Hatoyama, in a recent parliamentary address, said he wants a society free of discrimination and prejudice, and hopes to promote cultural diversity, including by “respecting the history and culture of the Ainu people.”
His Democratic Party of Japan has promised a kinder, gentler society after more than half a century of almost unbroken conservative rule, and the prime minister often speaks of his vision of a society shaped by “fraternity.”
The Ainu hope the new spirit of brotherhood will also apply to them as they continue to struggle with higher incidences of unemployment and poverty than the rest of Japan, and lower levels of health and education.
“After a long, negative period, I believe that great possibilities are opening up now that, in the political world, the Democratic Party of Japan is about to launch a new era,” Haruzo Urakawa, a former chairman of the Tokyo Ainu Association, wrote in a letter to Hatoyama.
The new prime minister, days after his Aug. 30 election win, met Tadashi Kato, chairman of the Ainu Association of Hokkaido, who urged the incoming government to establish a new Ainu law and boost measures to support his people.
The Ainu were only recognized in June last year as Japan’s Aborigines, in a resolution passed months before Japan hosted a summit of world leaders, the G8 conference, on Hokkaido.
Japan signed up in 2007 to the UN Declaration on the Right of Indigenous Peoples, but still lacks a national law to formally recognize the Ainu.
“At the moment, the most urgent issue for us is the establishment, in concrete terms, of specific legislation at the national level,” Kato said.
Although the content of such a law has not taken shape yet, Ainu have in the past called for greater self-determination, control over natural resources, school texts in their native language and a formal apology for past wrongs.
Most of Japan’s people, Kato said, have a lot to learn about the Ainu, whose number has been estimated at 70,000, but is uncertain because many have integrated with mainstream society and some have hidden their cultural roots.
Some anthropologists believe the Ainu once lived across Japan’s four major islands, but were pushed northward by later waves of migration from mainland Asia.
Fairer-skinned and more hirsute than most Japanese, the Ainu traditionally observed an animist faith with a belief that God exists in every creation — trees, hills, lakes, rivers and animals, particularly bears.
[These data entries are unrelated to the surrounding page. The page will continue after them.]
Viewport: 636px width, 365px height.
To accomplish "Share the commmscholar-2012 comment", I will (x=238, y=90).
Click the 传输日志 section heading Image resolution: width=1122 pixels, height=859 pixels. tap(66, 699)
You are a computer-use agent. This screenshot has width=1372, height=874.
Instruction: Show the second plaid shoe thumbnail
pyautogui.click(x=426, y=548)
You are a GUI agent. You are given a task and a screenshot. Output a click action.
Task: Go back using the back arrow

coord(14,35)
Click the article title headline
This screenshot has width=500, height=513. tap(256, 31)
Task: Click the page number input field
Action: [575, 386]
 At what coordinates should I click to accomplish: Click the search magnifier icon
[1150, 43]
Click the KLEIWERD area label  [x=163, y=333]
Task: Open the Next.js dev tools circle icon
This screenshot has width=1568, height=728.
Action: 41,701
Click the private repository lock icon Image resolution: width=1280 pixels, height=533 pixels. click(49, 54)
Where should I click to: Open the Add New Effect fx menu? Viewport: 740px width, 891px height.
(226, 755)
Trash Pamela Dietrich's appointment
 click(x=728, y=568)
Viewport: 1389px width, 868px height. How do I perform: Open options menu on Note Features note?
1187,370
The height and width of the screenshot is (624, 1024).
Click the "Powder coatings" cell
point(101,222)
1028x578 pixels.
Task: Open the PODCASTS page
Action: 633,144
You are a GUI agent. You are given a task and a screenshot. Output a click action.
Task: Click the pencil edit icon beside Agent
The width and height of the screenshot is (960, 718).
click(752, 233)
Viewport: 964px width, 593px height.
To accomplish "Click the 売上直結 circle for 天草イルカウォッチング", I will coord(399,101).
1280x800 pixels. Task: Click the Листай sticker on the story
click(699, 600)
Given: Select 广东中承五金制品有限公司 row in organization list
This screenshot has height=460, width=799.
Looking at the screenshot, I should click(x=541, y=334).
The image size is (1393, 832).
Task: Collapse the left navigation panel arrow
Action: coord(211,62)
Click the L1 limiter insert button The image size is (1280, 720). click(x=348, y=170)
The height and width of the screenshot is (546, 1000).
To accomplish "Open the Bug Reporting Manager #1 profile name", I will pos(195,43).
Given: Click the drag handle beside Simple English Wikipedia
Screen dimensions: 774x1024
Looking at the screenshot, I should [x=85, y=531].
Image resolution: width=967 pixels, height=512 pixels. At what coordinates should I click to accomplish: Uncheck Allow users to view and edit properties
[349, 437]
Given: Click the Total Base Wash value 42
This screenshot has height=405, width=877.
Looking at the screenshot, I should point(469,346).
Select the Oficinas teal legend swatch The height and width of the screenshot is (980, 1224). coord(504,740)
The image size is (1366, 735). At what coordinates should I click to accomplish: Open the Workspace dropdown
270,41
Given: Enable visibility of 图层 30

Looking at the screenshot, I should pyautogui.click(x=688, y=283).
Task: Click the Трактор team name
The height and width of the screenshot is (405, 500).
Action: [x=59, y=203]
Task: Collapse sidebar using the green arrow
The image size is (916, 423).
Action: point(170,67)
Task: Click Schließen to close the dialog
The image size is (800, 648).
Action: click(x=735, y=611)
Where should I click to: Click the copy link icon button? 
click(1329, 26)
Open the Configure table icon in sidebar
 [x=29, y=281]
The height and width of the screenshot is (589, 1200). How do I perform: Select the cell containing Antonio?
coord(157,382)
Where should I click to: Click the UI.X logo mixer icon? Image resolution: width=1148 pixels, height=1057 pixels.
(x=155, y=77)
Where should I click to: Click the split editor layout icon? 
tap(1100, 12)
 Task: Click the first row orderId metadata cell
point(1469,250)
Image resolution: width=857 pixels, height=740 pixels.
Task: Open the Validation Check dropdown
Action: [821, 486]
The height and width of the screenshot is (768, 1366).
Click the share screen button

Ainu men kept full beards, while women adorned themselves with facial tattoos which they acquired before they reached the age of marriage. Ainu clothes were robes spun from tree bark and decorated with geometric designs.
Ethnic Japanese gradually settled Hokkaido and in 1899 enacted the Hokkaido Former Aborigines Protection Act, under which the Ainu were forced to give up their land, language and traditions, and shift from hunting to farming.
The act was repealed only in 1997 and replaced by legislation calling for “respect for the dignity of the Ainu people.”
That law, however, stopped short of recognizing the Ainu as Aborigines or, as some activists have demanded, setting up autonomous areas along the lines of Native American reservations in the US.